Your instructions
Rewrite the lines from the one with "You are a GUI" up to and including the one with "Image resolution: width=640", changing "screenshot" to "screen capture" and leaving everything else the same.

>> start Excerpted records

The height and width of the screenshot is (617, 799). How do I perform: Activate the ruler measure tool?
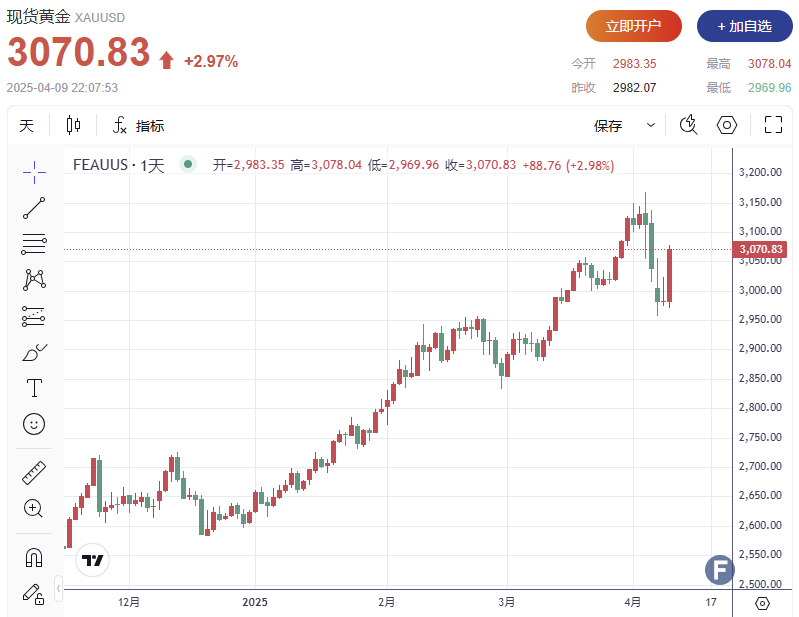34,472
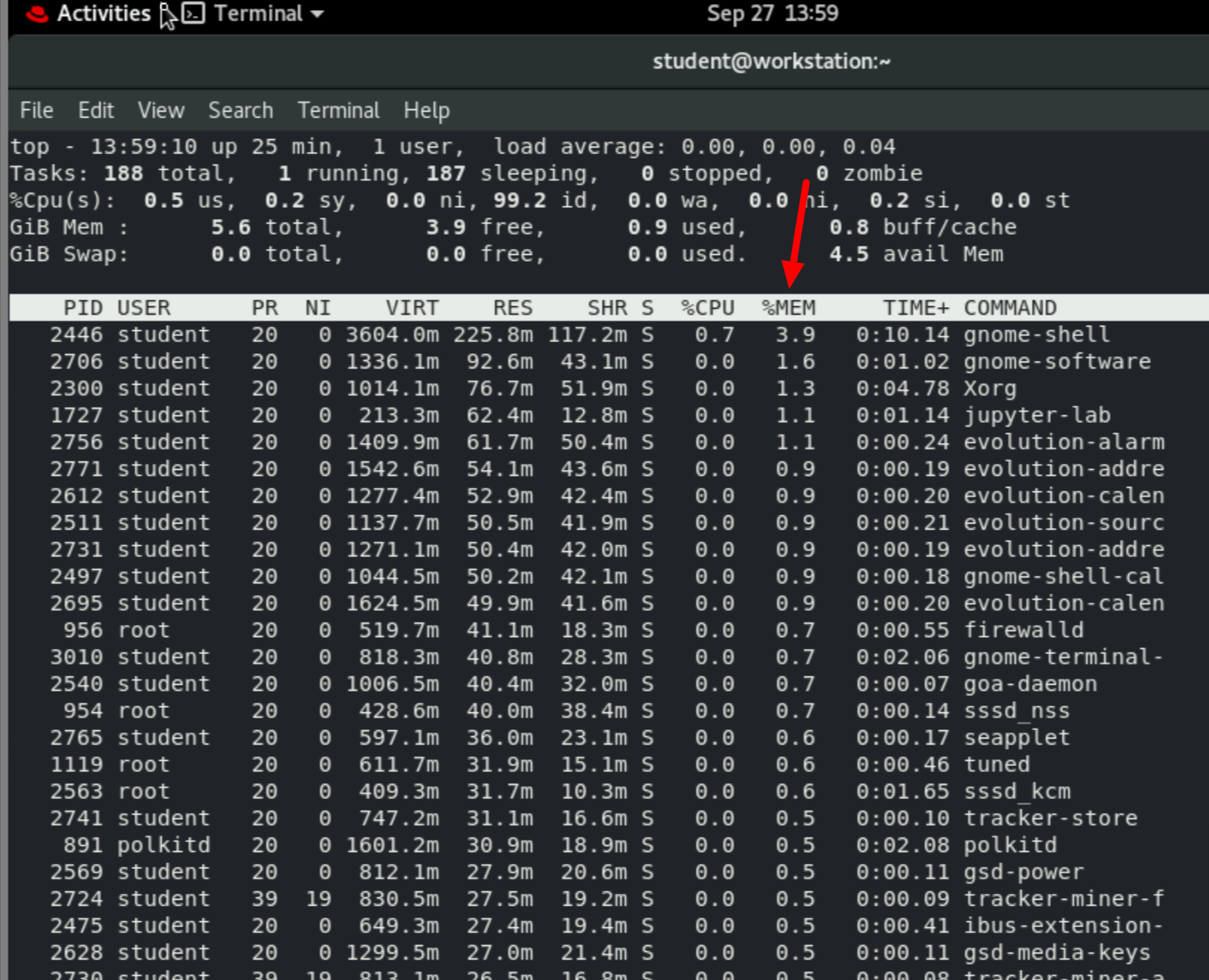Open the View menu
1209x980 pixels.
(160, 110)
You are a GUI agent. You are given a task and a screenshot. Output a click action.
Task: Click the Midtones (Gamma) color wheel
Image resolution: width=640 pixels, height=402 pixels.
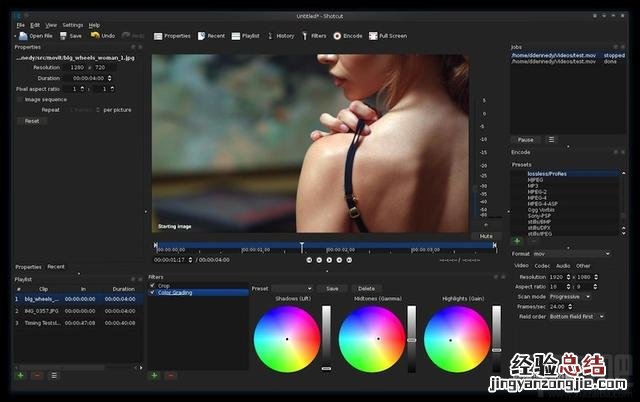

>> end Excerpted records
>> start Excerpted records

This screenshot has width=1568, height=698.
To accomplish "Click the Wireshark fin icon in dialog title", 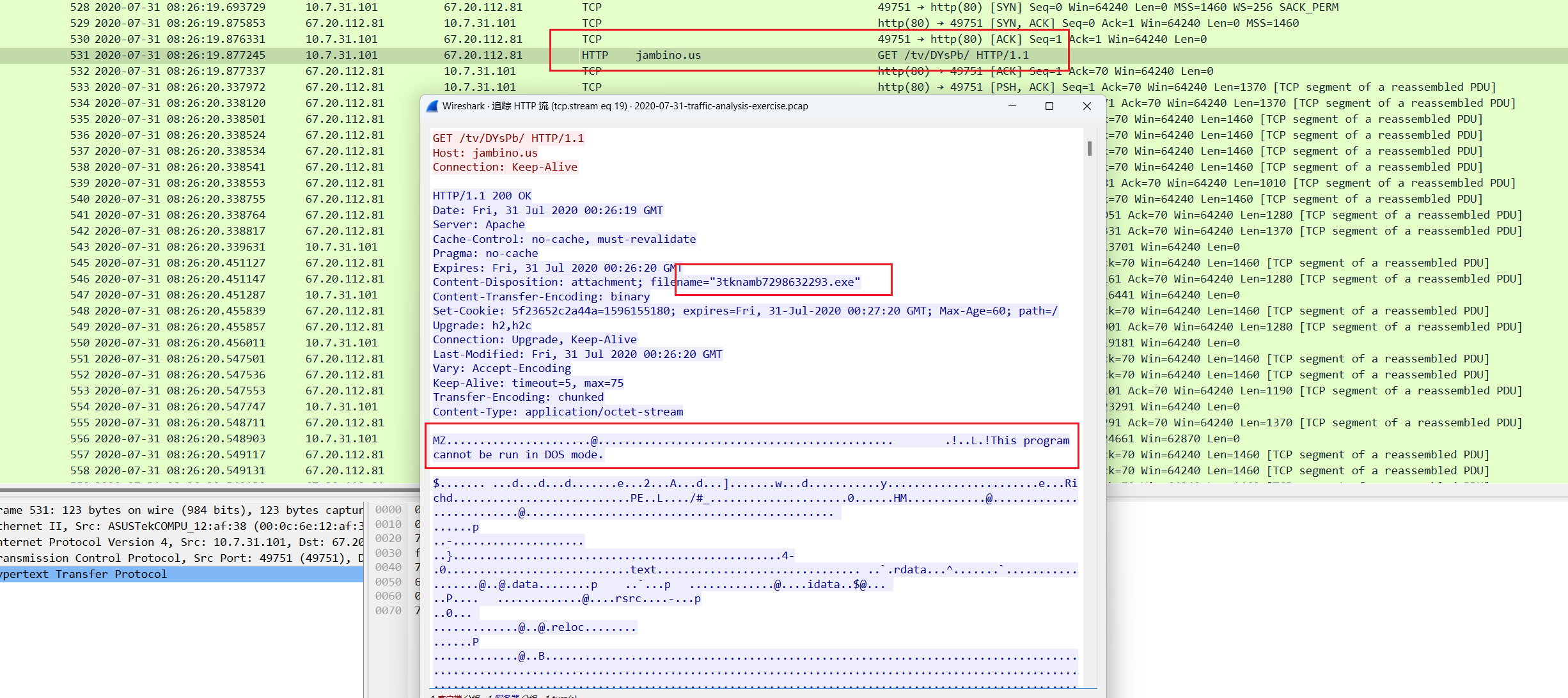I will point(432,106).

>> end Excerpted records
>> start Excerpted records

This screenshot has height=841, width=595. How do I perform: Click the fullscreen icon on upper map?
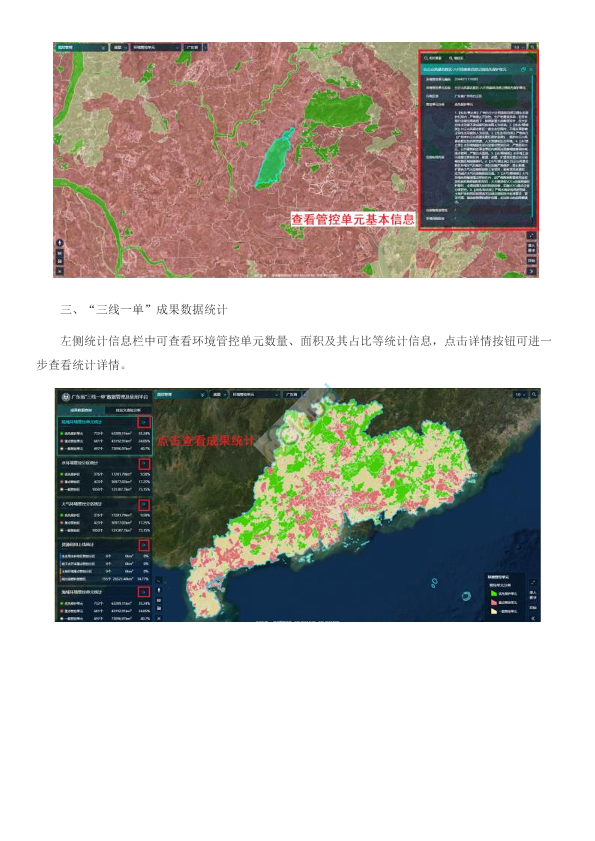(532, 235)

>> end Excerpted records

Exercise result
You are a GUI agent. You are given a task and a screen capture. Output a click action.
Task: Click the Midtones (Gamma) color wheel
Image resolution: width=640 pixels, height=402 pixels.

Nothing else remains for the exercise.